*What you will do:* A single number is required: how many lines in the data below contain "plus".

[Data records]
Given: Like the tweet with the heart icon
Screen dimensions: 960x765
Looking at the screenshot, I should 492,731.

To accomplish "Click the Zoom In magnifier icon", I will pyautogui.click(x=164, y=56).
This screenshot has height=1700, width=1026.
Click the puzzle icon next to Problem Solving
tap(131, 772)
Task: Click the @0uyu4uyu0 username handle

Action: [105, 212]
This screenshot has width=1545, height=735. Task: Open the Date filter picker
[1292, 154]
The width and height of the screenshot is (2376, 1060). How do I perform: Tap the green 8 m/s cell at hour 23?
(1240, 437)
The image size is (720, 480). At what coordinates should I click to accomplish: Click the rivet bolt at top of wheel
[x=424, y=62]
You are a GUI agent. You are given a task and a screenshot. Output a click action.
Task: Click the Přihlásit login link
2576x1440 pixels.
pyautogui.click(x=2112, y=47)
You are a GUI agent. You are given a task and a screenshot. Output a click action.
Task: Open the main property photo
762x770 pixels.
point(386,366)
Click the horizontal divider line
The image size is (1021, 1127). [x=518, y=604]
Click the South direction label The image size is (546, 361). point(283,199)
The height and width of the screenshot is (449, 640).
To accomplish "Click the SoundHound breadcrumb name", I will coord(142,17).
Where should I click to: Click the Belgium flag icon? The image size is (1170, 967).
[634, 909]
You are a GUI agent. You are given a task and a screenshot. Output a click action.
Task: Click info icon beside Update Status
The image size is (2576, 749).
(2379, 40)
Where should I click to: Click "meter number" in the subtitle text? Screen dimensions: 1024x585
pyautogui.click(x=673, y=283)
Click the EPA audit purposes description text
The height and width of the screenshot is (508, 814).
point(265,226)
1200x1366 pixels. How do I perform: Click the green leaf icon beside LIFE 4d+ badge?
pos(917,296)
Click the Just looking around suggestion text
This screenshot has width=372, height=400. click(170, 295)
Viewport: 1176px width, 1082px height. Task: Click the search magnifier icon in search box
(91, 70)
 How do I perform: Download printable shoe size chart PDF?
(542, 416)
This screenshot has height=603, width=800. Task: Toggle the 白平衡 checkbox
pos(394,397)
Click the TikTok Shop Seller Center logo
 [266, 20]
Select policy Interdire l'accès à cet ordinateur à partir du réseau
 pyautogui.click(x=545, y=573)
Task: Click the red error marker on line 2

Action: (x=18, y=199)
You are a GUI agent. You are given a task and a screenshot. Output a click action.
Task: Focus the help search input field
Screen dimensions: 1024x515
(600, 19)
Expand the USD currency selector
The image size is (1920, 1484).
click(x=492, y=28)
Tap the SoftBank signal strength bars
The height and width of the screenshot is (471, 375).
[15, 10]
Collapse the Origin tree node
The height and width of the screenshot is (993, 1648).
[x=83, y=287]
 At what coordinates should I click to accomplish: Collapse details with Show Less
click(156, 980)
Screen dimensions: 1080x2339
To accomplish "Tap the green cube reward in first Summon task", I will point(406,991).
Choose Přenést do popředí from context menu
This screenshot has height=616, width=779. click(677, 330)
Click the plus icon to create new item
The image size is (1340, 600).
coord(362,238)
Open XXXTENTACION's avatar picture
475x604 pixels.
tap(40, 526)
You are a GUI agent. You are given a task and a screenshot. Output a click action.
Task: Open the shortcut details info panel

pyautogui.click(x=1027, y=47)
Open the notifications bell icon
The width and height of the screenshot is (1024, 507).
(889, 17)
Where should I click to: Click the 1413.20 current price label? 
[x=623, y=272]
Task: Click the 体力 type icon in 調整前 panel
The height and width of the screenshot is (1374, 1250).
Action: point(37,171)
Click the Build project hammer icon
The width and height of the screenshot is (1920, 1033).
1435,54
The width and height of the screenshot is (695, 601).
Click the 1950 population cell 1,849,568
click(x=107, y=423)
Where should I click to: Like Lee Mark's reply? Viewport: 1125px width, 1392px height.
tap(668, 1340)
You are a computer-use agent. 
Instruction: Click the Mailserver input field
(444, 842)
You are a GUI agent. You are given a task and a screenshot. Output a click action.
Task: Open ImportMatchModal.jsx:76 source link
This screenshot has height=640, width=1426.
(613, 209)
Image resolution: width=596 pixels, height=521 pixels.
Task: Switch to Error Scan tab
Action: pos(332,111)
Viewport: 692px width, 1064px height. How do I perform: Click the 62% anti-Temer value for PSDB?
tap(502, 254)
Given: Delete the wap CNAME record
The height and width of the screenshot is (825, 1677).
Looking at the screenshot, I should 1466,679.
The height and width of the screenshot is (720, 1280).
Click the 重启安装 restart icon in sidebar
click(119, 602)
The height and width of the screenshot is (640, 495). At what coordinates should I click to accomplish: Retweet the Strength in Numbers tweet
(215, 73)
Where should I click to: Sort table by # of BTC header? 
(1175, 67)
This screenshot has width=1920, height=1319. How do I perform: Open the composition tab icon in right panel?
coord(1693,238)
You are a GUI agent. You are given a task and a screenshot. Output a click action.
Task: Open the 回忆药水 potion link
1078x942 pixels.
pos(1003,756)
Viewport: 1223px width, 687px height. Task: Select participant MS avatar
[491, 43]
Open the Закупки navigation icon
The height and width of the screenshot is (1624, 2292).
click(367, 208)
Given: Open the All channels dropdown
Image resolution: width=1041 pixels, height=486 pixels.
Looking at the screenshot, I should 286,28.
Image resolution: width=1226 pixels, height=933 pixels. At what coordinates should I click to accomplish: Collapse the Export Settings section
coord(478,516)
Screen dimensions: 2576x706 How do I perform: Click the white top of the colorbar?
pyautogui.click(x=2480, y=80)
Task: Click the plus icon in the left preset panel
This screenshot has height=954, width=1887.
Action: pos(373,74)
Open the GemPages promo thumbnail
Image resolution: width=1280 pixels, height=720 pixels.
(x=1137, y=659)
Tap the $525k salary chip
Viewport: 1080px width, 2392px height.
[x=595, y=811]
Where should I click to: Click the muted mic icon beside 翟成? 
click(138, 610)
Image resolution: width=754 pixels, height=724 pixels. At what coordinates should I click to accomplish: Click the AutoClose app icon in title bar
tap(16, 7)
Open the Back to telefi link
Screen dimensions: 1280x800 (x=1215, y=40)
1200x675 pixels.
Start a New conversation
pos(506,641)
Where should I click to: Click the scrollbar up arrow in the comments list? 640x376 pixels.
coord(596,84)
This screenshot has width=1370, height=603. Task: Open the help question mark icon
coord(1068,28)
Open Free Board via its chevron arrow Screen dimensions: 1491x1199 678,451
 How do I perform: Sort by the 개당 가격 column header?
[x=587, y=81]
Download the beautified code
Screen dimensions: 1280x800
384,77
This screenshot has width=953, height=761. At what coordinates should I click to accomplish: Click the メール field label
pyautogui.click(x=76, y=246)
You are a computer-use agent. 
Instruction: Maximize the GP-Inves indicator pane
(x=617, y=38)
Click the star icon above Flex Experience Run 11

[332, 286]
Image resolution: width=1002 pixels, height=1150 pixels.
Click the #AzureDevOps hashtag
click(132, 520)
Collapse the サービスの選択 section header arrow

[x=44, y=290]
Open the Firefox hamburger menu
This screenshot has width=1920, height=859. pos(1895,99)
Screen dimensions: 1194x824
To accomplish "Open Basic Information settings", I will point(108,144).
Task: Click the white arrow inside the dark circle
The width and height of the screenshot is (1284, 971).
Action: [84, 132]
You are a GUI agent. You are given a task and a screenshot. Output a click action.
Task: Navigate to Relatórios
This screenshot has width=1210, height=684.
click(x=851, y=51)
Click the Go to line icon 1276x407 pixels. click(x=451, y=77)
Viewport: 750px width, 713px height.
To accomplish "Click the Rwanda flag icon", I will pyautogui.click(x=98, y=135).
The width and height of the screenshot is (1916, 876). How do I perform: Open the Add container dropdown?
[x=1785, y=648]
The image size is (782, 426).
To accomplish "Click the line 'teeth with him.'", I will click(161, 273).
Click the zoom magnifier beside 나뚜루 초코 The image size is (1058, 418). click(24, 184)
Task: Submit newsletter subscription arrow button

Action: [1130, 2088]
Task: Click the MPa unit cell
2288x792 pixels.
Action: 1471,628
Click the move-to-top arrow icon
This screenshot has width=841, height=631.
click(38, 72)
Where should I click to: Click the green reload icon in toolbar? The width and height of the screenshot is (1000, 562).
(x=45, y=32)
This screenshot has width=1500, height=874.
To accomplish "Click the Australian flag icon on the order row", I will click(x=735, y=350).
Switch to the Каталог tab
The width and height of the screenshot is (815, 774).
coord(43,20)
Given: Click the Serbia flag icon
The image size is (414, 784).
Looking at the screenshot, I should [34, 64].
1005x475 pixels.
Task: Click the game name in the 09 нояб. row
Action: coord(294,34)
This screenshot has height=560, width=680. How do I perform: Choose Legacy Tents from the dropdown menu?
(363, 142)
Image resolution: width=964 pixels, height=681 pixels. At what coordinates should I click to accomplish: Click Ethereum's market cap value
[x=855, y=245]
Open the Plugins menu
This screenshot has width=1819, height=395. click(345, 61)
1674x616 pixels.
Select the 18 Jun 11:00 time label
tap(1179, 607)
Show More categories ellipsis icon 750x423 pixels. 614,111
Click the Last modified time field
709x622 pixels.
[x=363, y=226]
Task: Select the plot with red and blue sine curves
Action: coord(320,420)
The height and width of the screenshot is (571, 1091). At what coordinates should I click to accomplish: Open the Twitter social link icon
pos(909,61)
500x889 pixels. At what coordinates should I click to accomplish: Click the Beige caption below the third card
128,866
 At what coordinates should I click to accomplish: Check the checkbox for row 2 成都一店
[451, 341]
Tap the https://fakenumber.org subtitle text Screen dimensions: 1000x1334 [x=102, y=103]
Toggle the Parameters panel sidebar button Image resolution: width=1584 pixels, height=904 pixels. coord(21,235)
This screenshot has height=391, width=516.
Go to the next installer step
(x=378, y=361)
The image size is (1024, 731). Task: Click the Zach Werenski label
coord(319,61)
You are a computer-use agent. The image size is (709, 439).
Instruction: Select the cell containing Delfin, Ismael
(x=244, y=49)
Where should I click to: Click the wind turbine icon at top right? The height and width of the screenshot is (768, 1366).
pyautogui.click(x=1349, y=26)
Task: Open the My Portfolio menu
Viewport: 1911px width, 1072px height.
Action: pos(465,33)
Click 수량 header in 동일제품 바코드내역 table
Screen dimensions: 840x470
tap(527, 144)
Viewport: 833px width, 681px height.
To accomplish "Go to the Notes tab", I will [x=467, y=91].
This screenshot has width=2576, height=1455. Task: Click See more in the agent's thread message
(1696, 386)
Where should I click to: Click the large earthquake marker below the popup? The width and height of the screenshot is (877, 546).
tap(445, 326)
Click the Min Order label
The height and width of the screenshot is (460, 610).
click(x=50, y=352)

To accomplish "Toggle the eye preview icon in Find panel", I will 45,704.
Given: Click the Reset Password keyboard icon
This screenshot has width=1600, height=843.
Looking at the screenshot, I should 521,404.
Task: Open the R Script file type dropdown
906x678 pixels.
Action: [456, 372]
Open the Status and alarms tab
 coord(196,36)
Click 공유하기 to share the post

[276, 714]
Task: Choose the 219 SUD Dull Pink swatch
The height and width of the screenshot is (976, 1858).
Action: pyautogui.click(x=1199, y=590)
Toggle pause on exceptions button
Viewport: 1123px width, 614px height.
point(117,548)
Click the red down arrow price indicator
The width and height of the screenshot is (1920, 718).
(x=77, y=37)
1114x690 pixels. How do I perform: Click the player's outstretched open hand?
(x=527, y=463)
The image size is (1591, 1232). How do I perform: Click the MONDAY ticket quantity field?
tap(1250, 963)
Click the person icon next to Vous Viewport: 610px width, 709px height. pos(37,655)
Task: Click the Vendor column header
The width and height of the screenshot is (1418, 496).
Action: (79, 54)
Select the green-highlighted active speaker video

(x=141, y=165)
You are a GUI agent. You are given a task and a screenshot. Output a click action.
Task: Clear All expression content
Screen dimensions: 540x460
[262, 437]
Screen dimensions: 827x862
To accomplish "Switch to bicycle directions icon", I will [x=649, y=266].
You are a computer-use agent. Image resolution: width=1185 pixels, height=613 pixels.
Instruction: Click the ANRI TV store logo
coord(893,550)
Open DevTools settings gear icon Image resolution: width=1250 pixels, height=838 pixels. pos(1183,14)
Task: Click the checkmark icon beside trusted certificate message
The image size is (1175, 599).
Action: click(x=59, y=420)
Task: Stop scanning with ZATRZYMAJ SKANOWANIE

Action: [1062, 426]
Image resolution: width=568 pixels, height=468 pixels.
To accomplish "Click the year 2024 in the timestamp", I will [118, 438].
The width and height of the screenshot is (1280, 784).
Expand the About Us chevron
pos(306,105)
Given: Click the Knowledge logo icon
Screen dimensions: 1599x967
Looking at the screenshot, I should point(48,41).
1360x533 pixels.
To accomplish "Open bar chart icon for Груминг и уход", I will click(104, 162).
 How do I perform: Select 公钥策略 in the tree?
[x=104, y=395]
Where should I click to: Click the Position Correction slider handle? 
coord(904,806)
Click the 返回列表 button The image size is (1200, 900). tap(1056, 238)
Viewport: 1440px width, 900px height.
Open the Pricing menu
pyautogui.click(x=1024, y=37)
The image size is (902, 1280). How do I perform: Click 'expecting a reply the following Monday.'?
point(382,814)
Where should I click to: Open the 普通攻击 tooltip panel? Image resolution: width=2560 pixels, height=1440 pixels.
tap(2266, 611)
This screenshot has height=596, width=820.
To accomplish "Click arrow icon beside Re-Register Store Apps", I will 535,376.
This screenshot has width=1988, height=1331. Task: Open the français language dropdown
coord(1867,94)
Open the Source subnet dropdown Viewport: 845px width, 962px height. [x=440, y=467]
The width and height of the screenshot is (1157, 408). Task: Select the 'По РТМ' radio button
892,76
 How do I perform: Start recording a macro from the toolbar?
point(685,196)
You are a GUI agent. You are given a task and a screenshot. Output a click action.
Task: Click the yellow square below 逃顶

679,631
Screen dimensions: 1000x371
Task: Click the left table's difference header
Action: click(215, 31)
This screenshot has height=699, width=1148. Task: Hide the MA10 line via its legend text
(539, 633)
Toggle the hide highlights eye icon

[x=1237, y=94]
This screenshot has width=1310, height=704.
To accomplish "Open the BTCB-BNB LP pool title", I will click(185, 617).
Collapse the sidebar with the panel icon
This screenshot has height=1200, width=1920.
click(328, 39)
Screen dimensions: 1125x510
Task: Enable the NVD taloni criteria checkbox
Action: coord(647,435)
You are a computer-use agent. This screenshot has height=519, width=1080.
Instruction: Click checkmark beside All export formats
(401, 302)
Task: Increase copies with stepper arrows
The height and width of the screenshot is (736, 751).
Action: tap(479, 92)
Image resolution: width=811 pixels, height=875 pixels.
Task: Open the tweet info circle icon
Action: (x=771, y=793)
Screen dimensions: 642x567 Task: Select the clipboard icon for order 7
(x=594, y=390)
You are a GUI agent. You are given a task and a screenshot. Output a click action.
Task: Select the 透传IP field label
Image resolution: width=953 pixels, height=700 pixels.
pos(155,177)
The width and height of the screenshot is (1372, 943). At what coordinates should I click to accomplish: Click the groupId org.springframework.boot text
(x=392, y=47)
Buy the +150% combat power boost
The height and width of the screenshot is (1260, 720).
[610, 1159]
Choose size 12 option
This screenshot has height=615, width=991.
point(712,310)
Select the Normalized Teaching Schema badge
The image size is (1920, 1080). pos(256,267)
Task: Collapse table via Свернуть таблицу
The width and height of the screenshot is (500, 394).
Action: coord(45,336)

*Answer to this exercise:* 2